Publish Date: Nov 29, 2019

Deadline: Jan 01, 2020

The Graduate Fellowship in Jewish Studies and Legal Theory

The Graduate Fellowship in Jewish Studies and Legal Theory, a project of the Consortium in Jewish Studies and Legal Theory, aims to bring legal theory into the disciplines of Jewish history and Jewish law. In the general academy, a new methodological connection has been forged over the last few decades between the disciplines of history and law, largely through the importation of legal theory into the study of history and comparative law. Legal history has raised the level of academic discourse both for historians and legal theorists, pushing both to consider important factors once outside their respective disciplines. This interdisciplinary sophistication, already mainstream in other fields of study, will play an important role in the future of Jewish studies. The Consortium is a collaboration between Columbia, NYU, Princeton, Yale, the Jewish Theological Seminary, and the Yeshiva University Center for Jewish Law and Contemporary Civilization at Benjamin N. Cardozo School of Law,

The Graduate Fellowship fosters a community of impressive and accomplished PhD candidates in various disciplines of Jewish studies. Each fellow offers a unique perspective and provides a distinctive contribution to the nascent field of Jewish law and legal theory. In addition to working closely with other fellows and gaining literacy in legal theory and its application to the study of Jewish texts, fellows interact regularly with prominent scholars, both in Judaic studies and legal theory.

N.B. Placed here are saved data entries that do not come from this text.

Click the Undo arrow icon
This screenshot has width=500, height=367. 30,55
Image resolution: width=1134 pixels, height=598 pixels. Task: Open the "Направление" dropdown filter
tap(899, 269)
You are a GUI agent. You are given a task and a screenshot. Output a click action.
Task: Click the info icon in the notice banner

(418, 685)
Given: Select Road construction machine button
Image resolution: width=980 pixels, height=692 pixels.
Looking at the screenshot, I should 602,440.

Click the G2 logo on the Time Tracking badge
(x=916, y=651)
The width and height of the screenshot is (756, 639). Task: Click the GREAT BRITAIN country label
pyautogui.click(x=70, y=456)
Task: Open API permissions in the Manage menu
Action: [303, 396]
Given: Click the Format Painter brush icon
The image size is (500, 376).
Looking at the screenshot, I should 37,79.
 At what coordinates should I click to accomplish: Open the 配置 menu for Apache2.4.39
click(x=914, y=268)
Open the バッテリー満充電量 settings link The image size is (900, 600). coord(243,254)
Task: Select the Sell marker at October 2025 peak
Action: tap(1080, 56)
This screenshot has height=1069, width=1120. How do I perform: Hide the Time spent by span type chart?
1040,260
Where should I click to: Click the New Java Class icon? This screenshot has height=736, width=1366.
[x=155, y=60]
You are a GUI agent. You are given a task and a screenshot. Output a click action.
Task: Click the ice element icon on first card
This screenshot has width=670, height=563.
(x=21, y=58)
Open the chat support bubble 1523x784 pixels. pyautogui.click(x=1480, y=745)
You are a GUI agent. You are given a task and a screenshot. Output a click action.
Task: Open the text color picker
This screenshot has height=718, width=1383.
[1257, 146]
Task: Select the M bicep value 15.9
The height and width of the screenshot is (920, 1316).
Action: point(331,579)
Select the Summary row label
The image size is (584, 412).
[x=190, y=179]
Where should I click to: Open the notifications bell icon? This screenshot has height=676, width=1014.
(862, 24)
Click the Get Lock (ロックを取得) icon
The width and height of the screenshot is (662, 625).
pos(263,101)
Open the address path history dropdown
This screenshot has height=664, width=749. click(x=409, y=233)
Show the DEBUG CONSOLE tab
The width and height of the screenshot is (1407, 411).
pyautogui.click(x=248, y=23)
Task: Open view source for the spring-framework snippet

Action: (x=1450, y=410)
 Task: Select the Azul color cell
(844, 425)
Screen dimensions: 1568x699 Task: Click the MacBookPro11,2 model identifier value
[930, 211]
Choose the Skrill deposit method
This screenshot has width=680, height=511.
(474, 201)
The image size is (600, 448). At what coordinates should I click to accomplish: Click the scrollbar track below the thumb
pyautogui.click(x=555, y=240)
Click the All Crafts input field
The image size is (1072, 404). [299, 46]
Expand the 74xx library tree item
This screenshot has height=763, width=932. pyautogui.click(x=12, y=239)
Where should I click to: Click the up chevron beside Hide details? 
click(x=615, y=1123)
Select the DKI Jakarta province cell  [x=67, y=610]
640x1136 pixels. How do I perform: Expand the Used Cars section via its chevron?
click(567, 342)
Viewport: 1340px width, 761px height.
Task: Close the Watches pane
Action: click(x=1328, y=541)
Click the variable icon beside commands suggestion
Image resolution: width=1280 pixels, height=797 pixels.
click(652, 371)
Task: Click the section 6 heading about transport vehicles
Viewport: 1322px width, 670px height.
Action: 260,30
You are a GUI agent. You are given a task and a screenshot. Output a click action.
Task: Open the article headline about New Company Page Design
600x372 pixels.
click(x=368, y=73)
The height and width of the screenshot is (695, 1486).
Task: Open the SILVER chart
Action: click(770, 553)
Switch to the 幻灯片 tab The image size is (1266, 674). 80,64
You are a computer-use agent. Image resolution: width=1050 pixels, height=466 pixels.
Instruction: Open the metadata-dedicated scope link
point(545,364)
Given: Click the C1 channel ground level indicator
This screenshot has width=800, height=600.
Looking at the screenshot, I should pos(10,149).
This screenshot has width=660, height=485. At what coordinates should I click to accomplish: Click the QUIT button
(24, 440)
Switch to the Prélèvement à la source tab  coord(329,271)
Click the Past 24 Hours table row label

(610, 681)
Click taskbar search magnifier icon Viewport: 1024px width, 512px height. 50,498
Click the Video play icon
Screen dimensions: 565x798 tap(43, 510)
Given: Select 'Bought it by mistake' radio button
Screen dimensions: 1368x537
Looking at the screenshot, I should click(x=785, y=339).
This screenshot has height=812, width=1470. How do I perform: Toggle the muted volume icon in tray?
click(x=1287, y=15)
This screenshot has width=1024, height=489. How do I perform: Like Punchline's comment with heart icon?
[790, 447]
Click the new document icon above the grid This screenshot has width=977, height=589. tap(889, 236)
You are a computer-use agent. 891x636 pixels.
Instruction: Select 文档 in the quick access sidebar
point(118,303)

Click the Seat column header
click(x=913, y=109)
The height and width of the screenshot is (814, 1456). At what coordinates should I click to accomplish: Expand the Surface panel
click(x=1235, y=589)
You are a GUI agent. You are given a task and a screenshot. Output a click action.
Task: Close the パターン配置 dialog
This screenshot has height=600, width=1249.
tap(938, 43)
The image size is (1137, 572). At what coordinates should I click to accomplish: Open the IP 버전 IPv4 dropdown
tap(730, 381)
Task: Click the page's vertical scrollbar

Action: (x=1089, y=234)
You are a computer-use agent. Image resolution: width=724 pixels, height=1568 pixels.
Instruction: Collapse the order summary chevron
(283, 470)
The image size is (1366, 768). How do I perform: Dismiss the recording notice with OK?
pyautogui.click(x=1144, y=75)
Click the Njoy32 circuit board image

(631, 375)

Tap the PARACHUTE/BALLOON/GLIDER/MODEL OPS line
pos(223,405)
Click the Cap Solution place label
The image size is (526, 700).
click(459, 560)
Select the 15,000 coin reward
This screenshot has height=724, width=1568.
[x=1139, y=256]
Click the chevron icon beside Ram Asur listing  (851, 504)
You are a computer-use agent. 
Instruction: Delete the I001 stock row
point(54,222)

Beginning with the 2019-20 academic year, the Graduate Fellowship will be offered as an intensive two-week seminar. The inaugural meeting of the Summer Seminar on Jewish Legal and Political Thought will take place at The Jewish Theological Seminary from Monday, August 3, 2020 through Friday, August 14. The seminar will be run by Professors Leora Batnitzky (Ronald O. Perelman Professor of Jewish Studies; Professor of Religion, Princeton University), Yonatan Brafman (Assistant Professor of Jewish Thought and Ethics, Jewish Theological Seminary of America), and Suzanne Last Stone (University Professor of Jewish Law and Contemporary Civilization, Yeshiva University; Professor of Law, Benjamin N. Cardozo School of Law), with a guest presentation by Professor Christine Hayes (Robert F. and Patricia Ross Weis Professor of Religious Studies, Yale University). Between 10 and 12 students in Jewish Studies, Religious Studies, or related fields will be selected to participate through a competitive application process. Graduate students will be given priority, but we welcome applications from advanced undergraduates.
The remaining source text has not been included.